TRY IT -> All of the data must be printed exactly; please include every line.

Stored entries
■ ■ ■ ■ ■ ■ ■
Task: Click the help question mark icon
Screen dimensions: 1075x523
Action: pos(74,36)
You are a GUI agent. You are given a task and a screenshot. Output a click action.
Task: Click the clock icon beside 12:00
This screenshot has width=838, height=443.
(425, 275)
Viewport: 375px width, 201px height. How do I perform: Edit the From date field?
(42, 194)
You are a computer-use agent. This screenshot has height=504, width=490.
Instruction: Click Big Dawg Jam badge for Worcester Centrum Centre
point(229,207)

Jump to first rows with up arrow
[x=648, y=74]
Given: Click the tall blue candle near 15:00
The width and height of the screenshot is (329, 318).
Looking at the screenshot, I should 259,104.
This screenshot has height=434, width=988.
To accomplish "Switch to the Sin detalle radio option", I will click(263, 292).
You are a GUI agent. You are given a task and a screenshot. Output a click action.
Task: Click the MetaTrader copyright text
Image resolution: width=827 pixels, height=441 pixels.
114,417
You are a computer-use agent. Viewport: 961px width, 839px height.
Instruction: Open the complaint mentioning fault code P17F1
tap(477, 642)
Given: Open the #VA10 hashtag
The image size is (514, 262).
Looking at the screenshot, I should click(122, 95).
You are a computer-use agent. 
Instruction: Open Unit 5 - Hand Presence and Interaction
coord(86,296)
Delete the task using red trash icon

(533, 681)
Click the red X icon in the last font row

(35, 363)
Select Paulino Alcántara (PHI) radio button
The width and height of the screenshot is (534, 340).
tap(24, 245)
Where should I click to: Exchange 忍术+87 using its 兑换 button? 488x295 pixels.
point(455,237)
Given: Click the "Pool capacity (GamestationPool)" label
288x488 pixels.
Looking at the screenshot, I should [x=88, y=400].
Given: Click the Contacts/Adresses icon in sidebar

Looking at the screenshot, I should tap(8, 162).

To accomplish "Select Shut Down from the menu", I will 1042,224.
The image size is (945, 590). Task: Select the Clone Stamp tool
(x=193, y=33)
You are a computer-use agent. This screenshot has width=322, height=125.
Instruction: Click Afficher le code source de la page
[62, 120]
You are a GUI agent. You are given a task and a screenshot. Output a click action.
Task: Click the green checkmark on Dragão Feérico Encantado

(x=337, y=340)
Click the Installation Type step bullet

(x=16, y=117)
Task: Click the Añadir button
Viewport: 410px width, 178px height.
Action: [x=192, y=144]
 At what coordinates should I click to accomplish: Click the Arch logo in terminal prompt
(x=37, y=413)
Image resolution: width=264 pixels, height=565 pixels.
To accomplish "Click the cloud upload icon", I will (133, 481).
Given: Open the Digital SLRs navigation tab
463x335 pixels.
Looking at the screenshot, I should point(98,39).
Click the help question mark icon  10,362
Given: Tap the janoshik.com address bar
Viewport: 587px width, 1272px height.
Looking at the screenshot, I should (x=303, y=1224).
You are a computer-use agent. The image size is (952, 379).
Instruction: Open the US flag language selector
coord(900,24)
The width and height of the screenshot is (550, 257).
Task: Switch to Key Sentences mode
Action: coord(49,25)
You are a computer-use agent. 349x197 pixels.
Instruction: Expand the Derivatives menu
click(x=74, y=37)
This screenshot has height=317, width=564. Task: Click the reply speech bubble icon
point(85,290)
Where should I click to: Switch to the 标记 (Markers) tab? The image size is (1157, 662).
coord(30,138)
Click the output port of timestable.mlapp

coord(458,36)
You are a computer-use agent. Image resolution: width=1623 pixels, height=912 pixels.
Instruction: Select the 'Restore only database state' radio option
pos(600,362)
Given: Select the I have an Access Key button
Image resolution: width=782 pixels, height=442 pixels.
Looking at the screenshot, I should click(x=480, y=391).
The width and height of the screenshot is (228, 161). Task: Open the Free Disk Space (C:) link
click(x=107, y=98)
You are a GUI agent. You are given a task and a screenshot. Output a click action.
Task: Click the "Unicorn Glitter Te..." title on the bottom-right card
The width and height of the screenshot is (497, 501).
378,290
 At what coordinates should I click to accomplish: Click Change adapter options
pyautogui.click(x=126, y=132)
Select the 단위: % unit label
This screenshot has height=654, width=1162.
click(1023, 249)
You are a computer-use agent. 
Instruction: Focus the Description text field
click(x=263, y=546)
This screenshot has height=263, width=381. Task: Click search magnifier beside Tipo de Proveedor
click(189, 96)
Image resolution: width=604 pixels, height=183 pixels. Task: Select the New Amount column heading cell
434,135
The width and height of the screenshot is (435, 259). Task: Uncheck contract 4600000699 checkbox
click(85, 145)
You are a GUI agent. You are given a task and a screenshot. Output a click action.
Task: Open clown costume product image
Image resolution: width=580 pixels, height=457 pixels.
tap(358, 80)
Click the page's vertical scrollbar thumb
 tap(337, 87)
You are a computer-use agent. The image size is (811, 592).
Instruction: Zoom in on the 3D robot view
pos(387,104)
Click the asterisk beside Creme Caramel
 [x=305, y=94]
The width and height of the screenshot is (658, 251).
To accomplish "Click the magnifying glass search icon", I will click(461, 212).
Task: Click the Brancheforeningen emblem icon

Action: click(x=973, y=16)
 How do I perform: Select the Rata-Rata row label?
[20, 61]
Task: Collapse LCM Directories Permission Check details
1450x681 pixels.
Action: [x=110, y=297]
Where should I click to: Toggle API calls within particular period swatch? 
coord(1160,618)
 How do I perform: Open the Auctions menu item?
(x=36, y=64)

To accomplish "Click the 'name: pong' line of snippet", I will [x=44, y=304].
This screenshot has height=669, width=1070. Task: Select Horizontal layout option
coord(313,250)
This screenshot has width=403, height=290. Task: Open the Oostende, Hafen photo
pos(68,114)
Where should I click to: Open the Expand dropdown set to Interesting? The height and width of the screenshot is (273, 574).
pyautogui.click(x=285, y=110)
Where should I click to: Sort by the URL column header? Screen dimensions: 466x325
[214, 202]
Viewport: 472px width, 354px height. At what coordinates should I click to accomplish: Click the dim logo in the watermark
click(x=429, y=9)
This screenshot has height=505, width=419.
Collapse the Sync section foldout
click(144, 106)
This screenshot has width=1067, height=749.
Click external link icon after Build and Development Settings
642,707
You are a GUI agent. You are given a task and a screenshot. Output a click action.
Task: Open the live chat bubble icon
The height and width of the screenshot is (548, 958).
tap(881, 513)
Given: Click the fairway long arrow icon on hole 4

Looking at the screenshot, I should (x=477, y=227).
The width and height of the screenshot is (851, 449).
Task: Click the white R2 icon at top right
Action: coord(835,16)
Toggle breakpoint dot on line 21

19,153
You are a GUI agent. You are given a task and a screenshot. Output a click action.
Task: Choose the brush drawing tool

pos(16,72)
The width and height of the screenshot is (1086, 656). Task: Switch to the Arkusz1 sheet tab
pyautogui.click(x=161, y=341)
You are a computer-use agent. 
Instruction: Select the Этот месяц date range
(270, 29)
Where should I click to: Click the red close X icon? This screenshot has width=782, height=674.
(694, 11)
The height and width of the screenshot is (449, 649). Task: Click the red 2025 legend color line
■ ■ ■ ■ ■ ■ ■
EXERCISE ANSWER ->
Task: Click the help question mark icon
Screen dimensions: 1075x523
Action: pos(74,36)
You are a GUI agent. You are given a task and a screenshot. Output a click action.
Task: Click the clock icon beside 12:00
This screenshot has width=838, height=443.
(425, 275)
Viewport: 375px width, 201px height. How do I perform: Edit the From date field?
(42, 194)
You are a computer-use agent. This screenshot has height=504, width=490.
Instruction: Click Big Dawg Jam badge for Worcester Centrum Centre
point(229,207)

Jump to first rows with up arrow
[x=648, y=74]
Given: Click the tall blue candle near 15:00
The width and height of the screenshot is (329, 318).
Looking at the screenshot, I should 259,104.
This screenshot has height=434, width=988.
To accomplish "Switch to the Sin detalle radio option", I will click(263, 292).
You are a GUI agent. You are given a task and a screenshot. Output a click action.
Task: Click the MetaTrader copyright text
Image resolution: width=827 pixels, height=441 pixels.
114,417
You are a computer-use agent. Viewport: 961px width, 839px height.
Instruction: Open the complaint mentioning fault code P17F1
tap(477, 642)
Given: Open the #VA10 hashtag
The image size is (514, 262).
Looking at the screenshot, I should click(122, 95).
You are a computer-use agent. 
Instruction: Open Unit 5 - Hand Presence and Interaction
coord(86,296)
Delete the task using red trash icon

(533, 681)
Click the red X icon in the last font row

(35, 363)
Select Paulino Alcántara (PHI) radio button
The width and height of the screenshot is (534, 340).
tap(24, 245)
Where should I click to: Exchange 忍术+87 using its 兑换 button? 488x295 pixels.
point(455,237)
Given: Click the "Pool capacity (GamestationPool)" label
288x488 pixels.
Looking at the screenshot, I should [x=88, y=400].
Given: Click the Contacts/Adresses icon in sidebar

Looking at the screenshot, I should tap(8, 162).

To accomplish "Select Shut Down from the menu", I will 1042,224.
The image size is (945, 590). Task: Select the Clone Stamp tool
(x=193, y=33)
You are a computer-use agent. This screenshot has width=322, height=125.
Instruction: Click Afficher le code source de la page
[62, 120]
You are a GUI agent. You are given a task and a screenshot. Output a click action.
Task: Click the green checkmark on Dragão Feérico Encantado

(x=337, y=340)
Click the Installation Type step bullet

(x=16, y=117)
Task: Click the Añadir button
Viewport: 410px width, 178px height.
Action: [x=192, y=144]
 At what coordinates should I click to accomplish: Click the Arch logo in terminal prompt
(x=37, y=413)
Image resolution: width=264 pixels, height=565 pixels.
To accomplish "Click the cloud upload icon", I will (133, 481).
Given: Open the Digital SLRs navigation tab
463x335 pixels.
Looking at the screenshot, I should point(98,39).
Click the help question mark icon  10,362
Given: Tap the janoshik.com address bar
Viewport: 587px width, 1272px height.
Looking at the screenshot, I should (x=303, y=1224).
You are a computer-use agent. The image size is (952, 379).
Instruction: Open the US flag language selector
coord(900,24)
The width and height of the screenshot is (550, 257).
Task: Switch to Key Sentences mode
Action: coord(49,25)
You are a computer-use agent. 349x197 pixels.
Instruction: Expand the Derivatives menu
click(x=74, y=37)
This screenshot has height=317, width=564. Task: Click the reply speech bubble icon
point(85,290)
Where should I click to: Switch to the 标记 (Markers) tab? The image size is (1157, 662).
coord(30,138)
Click the output port of timestable.mlapp

coord(458,36)
You are a computer-use agent. Image resolution: width=1623 pixels, height=912 pixels.
Instruction: Select the 'Restore only database state' radio option
pos(600,362)
Given: Select the I have an Access Key button
Image resolution: width=782 pixels, height=442 pixels.
Looking at the screenshot, I should click(x=480, y=391).
The width and height of the screenshot is (228, 161). Task: Open the Free Disk Space (C:) link
click(x=107, y=98)
You are a GUI agent. You are given a task and a screenshot. Output a click action.
Task: Click the "Unicorn Glitter Te..." title on the bottom-right card
The width and height of the screenshot is (497, 501).
378,290
 At what coordinates should I click to accomplish: Click Change adapter options
pyautogui.click(x=126, y=132)
Select the 단위: % unit label
This screenshot has height=654, width=1162.
click(1023, 249)
You are a computer-use agent. 
Instruction: Focus the Description text field
click(x=263, y=546)
This screenshot has height=263, width=381. Task: Click search magnifier beside Tipo de Proveedor
click(189, 96)
Image resolution: width=604 pixels, height=183 pixels. Task: Select the New Amount column heading cell
434,135
The width and height of the screenshot is (435, 259). Task: Uncheck contract 4600000699 checkbox
click(85, 145)
You are a GUI agent. You are given a task and a screenshot. Output a click action.
Task: Open clown costume product image
Image resolution: width=580 pixels, height=457 pixels.
tap(358, 80)
Click the page's vertical scrollbar thumb
 tap(337, 87)
You are a computer-use agent. The image size is (811, 592).
Instruction: Zoom in on the 3D robot view
pos(387,104)
Click the asterisk beside Creme Caramel
 [x=305, y=94]
The width and height of the screenshot is (658, 251).
To accomplish "Click the magnifying glass search icon", I will click(461, 212).
Task: Click the Brancheforeningen emblem icon

Action: click(x=973, y=16)
 How do I perform: Select the Rata-Rata row label?
[20, 61]
Task: Collapse LCM Directories Permission Check details
1450x681 pixels.
Action: [x=110, y=297]
Where should I click to: Toggle API calls within particular period swatch? 
coord(1160,618)
 How do I perform: Open the Auctions menu item?
(x=36, y=64)

To accomplish "Click the 'name: pong' line of snippet", I will [x=44, y=304].
This screenshot has height=669, width=1070. Task: Select Horizontal layout option
coord(313,250)
This screenshot has width=403, height=290. Task: Open the Oostende, Hafen photo
pos(68,114)
Where should I click to: Open the Expand dropdown set to Interesting? The height and width of the screenshot is (273, 574).
pyautogui.click(x=285, y=110)
Where should I click to: Sort by the URL column header? Screen dimensions: 466x325
[214, 202]
Viewport: 472px width, 354px height. At what coordinates should I click to accomplish: Click the dim logo in the watermark
click(x=429, y=9)
This screenshot has height=505, width=419.
Collapse the Sync section foldout
click(144, 106)
This screenshot has width=1067, height=749.
Click external link icon after Build and Development Settings
642,707
You are a GUI agent. You are given a task and a screenshot. Output a click action.
Task: Open the live chat bubble icon
The height and width of the screenshot is (548, 958).
tap(881, 513)
Given: Click the fairway long arrow icon on hole 4

Looking at the screenshot, I should (x=477, y=227).
The width and height of the screenshot is (851, 449).
Task: Click the white R2 icon at top right
Action: coord(835,16)
Toggle breakpoint dot on line 21

19,153
You are a GUI agent. You are given a task and a screenshot. Output a click action.
Task: Choose the brush drawing tool

pos(16,72)
The width and height of the screenshot is (1086, 656). Task: Switch to the Arkusz1 sheet tab
pyautogui.click(x=161, y=341)
You are a computer-use agent. 
Instruction: Select the Этот месяц date range
(270, 29)
Where should I click to: Click the red close X icon? This screenshot has width=782, height=674.
(694, 11)
The height and width of the screenshot is (449, 649). Task: Click the red 2025 legend color line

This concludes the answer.